Zum zehnten Mal haben die Berufsbildenden Schulen in Rostrup den Wettbewerb „Die BBS Ammerland aktiv kennenlernen“ angeboten, und zum zehnten Mal nutzten Neuntklässler der sechs Hauptschulen bzw. der Hauptschulzweige die Möglichkeit, an zwölf Stationen die Schule, vor allem aber unterschiedliche Berufe kennenzulernen. Dass es dabei für die 160 Schüler auch um Punkte geht und die beste Klasse einen Pokal erhält, ist eher zweitrangig.
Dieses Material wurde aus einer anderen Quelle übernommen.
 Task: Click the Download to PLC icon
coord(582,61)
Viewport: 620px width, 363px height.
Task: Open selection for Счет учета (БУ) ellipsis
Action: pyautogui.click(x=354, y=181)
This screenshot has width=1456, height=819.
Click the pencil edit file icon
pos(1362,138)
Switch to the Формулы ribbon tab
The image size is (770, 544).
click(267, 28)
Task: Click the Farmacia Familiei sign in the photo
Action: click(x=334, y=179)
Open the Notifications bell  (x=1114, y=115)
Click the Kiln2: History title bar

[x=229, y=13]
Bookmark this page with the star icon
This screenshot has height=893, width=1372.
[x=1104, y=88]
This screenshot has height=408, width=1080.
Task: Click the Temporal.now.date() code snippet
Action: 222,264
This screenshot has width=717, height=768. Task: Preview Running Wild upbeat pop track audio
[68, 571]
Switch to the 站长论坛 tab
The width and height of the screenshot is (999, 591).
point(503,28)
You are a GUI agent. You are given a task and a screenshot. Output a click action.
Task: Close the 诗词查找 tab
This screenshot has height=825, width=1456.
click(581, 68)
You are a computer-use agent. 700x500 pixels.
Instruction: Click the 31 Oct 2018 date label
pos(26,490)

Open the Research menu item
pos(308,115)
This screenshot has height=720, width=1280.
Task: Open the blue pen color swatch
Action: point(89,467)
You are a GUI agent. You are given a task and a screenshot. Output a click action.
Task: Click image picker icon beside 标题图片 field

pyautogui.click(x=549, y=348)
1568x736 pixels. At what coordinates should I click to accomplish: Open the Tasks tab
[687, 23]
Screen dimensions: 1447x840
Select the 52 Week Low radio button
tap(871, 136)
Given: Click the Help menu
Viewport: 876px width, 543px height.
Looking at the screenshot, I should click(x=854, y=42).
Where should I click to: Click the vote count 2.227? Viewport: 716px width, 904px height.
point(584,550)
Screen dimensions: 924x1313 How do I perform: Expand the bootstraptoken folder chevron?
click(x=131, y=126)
Für Kramer, Leiter des Beratungszentrums an der BBS, stehen andere Ziele im Vordergrund der zweitägigen Veranstaltung, die in den ersten Jahren „Die BBS Ammerland spielend kennenlernen“ hieß: Berufsfelder vorstellen, berufliche Orientierung fördern, Profil der Schulformen verdeutlichen und deren qualifizierte Wahl ermöglichen, sind nur einige wichtige Aspekte. Und weil das unter Gleichaltrigen mitunter besser geht, stehen den Klassen jeweils zwei Schülerlotsen zur Seite, die die Neuntklässler durch die Schule führen. Und auch an den einzelnen Stationen stehen BBS-Schüler den Gästen als Ansprechpartner zur Verfügung. Ansonsten steht das Ausprobieren an erster Stelle – ob die verschiedenen Griffe bei der Handmassage oder die passende Farbe für Fingernägel und Haarsträhnen an der Station „Körperpflege“, Schaltungen in der „Elektrotechnik“ oder der Umgang mit Werkzeugen in der „Holztechnik“. Und auch auf das richtige Vokabular wird geachtet. So lernen die Hauptschüler, von denen der ein oder andere vielleicht den Schritt in einen Pflegeberuf macht, gleich am praktischen Beispiel und der eigenen Person, dass es bei der Unterstützung Hilfsbedürftiger nicht „Füttern“ heißt, sondern „Essen anreichen“.